WORK TO BE COMPLETED: Beginning with the line below that contains "Switch to the PLAYERS tab" and ending with the line that contains "Task: Click the pencil edit icon for PR-353", copy every line exactly. Copy nothing else.

* * * * * * * * *

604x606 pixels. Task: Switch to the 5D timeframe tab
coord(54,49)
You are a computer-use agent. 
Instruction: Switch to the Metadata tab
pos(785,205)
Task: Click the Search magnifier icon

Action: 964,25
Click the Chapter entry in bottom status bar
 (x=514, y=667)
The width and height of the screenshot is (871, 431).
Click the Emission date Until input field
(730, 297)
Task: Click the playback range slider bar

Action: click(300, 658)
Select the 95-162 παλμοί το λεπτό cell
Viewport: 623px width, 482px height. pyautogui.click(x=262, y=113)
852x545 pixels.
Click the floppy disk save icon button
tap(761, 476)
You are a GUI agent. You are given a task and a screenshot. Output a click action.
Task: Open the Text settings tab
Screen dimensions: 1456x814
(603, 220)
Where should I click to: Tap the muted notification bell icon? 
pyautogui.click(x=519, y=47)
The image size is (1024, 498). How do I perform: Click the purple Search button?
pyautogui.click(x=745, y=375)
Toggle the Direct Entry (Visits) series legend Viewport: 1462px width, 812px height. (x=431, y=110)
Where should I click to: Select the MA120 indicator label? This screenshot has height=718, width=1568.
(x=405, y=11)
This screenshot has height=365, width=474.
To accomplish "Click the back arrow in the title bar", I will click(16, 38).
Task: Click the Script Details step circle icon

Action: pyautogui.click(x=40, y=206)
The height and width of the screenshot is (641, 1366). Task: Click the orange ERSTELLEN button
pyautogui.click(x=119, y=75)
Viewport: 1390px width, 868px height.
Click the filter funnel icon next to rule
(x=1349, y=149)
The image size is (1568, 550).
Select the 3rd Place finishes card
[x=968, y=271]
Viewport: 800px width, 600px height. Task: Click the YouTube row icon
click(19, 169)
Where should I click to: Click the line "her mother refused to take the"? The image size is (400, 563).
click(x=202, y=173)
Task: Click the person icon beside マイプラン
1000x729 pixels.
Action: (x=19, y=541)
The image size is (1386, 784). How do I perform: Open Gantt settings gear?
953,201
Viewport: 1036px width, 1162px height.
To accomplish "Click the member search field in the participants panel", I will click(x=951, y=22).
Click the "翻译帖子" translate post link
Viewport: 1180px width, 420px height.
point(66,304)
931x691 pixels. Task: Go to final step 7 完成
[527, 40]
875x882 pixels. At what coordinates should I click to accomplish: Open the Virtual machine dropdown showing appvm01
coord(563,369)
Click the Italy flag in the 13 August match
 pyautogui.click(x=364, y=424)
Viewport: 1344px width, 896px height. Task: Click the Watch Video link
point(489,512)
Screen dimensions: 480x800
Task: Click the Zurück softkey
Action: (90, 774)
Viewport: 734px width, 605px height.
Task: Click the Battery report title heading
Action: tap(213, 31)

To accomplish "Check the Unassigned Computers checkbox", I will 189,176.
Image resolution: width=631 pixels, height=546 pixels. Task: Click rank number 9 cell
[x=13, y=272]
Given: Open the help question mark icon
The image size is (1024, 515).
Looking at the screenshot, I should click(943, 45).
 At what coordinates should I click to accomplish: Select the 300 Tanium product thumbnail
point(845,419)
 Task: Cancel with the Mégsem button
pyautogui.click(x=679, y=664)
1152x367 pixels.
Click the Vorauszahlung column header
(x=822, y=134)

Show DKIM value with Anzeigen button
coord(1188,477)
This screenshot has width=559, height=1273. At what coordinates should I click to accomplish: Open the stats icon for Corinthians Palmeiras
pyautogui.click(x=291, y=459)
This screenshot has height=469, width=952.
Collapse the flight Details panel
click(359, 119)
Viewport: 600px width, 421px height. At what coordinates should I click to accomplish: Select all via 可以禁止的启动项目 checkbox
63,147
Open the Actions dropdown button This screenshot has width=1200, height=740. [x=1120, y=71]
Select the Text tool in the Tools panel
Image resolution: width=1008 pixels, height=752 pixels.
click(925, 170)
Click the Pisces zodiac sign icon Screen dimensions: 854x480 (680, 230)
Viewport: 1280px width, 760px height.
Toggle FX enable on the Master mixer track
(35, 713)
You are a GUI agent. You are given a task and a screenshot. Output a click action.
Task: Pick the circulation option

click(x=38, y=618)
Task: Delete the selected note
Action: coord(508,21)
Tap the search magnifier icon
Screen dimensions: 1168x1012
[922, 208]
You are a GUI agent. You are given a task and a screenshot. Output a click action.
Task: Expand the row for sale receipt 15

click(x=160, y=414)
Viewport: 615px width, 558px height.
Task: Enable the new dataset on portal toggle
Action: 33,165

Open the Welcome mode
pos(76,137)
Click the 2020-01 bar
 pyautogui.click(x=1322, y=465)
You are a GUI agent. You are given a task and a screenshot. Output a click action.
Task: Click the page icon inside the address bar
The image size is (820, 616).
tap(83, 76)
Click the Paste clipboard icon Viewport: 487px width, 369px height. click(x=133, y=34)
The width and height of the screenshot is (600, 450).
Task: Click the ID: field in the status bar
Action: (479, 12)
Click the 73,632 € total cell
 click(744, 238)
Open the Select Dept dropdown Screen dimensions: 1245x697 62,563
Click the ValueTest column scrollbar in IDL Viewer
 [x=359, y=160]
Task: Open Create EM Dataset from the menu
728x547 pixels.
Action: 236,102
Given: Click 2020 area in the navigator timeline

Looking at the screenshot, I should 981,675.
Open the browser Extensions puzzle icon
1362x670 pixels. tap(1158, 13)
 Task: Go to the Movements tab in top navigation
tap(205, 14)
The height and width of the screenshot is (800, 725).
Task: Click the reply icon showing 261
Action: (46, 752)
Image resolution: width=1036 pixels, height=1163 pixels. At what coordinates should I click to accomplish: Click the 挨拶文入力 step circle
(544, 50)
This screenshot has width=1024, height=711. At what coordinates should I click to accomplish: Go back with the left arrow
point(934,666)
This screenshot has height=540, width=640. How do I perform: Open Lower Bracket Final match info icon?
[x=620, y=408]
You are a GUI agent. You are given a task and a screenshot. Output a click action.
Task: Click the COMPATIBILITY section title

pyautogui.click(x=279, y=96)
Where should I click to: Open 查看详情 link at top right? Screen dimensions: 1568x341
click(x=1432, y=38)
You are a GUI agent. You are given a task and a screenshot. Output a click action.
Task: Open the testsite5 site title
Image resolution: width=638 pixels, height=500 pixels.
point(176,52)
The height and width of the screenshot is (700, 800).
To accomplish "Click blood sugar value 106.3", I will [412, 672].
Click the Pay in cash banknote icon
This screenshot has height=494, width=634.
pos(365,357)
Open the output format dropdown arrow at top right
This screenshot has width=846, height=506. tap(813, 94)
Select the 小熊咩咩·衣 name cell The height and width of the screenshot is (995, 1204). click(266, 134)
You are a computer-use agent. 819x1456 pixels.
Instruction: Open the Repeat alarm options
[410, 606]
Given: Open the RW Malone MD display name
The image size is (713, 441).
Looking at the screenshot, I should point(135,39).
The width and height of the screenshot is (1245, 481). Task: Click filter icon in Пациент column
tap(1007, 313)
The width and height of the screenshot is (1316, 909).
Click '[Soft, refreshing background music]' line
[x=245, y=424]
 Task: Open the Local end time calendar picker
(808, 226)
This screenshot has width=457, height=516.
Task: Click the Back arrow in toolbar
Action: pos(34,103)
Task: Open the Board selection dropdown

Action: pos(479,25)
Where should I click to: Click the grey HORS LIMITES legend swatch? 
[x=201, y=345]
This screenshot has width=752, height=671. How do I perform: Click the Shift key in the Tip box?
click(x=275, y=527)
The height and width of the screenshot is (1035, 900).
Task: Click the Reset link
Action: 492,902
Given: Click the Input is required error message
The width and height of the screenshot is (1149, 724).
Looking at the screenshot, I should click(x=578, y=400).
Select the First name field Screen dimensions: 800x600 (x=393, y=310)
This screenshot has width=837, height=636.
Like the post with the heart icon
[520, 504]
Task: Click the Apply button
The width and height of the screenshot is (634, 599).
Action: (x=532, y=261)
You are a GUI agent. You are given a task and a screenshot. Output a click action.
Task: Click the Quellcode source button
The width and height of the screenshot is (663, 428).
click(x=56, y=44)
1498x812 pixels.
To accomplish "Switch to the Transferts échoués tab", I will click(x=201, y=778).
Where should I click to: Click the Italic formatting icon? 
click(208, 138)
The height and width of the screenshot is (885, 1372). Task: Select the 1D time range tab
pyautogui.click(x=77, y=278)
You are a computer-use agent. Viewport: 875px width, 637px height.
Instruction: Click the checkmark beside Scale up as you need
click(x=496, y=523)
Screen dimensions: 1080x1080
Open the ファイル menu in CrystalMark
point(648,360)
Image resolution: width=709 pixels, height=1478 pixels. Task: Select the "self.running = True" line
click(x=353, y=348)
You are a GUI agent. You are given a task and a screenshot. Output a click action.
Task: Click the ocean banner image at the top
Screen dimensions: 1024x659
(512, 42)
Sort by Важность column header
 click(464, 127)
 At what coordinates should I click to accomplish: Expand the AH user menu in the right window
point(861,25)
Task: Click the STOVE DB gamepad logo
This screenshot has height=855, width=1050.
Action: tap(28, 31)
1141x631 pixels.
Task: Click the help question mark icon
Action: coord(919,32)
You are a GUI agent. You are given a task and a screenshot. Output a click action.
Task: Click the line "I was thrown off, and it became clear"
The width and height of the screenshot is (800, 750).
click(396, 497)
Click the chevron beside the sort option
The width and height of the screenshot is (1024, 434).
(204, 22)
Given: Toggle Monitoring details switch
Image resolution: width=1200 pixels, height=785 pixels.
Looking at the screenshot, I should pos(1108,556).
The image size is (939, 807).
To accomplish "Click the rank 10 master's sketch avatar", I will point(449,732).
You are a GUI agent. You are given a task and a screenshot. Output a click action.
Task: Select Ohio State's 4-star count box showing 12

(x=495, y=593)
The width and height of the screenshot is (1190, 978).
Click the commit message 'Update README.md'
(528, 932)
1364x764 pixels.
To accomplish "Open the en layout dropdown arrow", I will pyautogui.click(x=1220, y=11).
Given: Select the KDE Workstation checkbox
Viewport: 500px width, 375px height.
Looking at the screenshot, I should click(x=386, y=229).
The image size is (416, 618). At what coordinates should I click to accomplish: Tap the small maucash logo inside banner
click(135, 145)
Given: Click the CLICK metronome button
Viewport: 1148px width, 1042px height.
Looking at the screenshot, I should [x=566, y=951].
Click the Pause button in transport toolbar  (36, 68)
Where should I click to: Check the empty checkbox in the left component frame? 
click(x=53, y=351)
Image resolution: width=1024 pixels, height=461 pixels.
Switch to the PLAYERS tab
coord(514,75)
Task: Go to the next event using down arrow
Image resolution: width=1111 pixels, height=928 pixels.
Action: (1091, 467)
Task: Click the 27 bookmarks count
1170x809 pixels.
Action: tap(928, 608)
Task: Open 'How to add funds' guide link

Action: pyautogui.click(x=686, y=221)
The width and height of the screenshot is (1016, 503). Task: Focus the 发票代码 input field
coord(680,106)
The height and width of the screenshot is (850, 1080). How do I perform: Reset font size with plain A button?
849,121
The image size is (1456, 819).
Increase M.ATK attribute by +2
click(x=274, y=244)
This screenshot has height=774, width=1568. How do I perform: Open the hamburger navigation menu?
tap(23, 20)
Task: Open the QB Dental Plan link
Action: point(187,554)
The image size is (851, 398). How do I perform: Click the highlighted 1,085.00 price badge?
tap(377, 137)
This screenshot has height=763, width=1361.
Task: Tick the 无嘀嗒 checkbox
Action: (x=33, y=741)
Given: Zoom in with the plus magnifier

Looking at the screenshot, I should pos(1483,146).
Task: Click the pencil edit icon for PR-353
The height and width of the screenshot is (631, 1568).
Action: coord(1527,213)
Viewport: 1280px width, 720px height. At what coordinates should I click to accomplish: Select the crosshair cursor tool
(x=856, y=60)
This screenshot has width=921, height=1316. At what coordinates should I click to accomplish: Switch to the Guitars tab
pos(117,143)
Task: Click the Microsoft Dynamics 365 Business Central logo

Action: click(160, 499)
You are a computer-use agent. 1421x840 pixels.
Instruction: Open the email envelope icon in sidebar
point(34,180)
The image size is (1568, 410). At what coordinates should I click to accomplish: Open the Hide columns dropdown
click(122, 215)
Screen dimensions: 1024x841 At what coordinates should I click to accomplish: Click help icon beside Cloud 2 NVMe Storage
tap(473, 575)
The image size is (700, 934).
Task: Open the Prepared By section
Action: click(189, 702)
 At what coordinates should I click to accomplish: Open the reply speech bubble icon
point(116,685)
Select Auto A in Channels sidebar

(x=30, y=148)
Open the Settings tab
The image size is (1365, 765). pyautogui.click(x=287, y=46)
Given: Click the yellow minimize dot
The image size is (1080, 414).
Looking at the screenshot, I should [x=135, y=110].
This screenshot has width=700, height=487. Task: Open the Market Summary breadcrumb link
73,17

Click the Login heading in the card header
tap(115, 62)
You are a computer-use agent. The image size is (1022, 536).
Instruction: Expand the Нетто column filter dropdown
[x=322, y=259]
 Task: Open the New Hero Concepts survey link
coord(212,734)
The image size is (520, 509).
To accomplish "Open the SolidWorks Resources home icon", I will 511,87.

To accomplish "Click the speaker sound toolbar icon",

* * * * * * * * *

RESPONSE FOR THIS EXERCISE:
Switch to the PLAYERS tab
coord(514,75)
Task: Go to the next event using down arrow
Image resolution: width=1111 pixels, height=928 pixels.
Action: (1091, 467)
Task: Click the 27 bookmarks count
1170x809 pixels.
Action: tap(928, 608)
Task: Open 'How to add funds' guide link

Action: pyautogui.click(x=686, y=221)
The width and height of the screenshot is (1016, 503). Task: Focus the 发票代码 input field
coord(680,106)
The height and width of the screenshot is (850, 1080). How do I perform: Reset font size with plain A button?
849,121
The image size is (1456, 819).
Increase M.ATK attribute by +2
click(x=274, y=244)
This screenshot has height=774, width=1568. How do I perform: Open the hamburger navigation menu?
tap(23, 20)
Task: Open the QB Dental Plan link
Action: point(187,554)
The image size is (851, 398). How do I perform: Click the highlighted 1,085.00 price badge?
tap(377, 137)
This screenshot has height=763, width=1361.
Task: Tick the 无嘀嗒 checkbox
Action: (x=33, y=741)
Given: Zoom in with the plus magnifier

Looking at the screenshot, I should pos(1483,146).
Task: Click the pencil edit icon for PR-353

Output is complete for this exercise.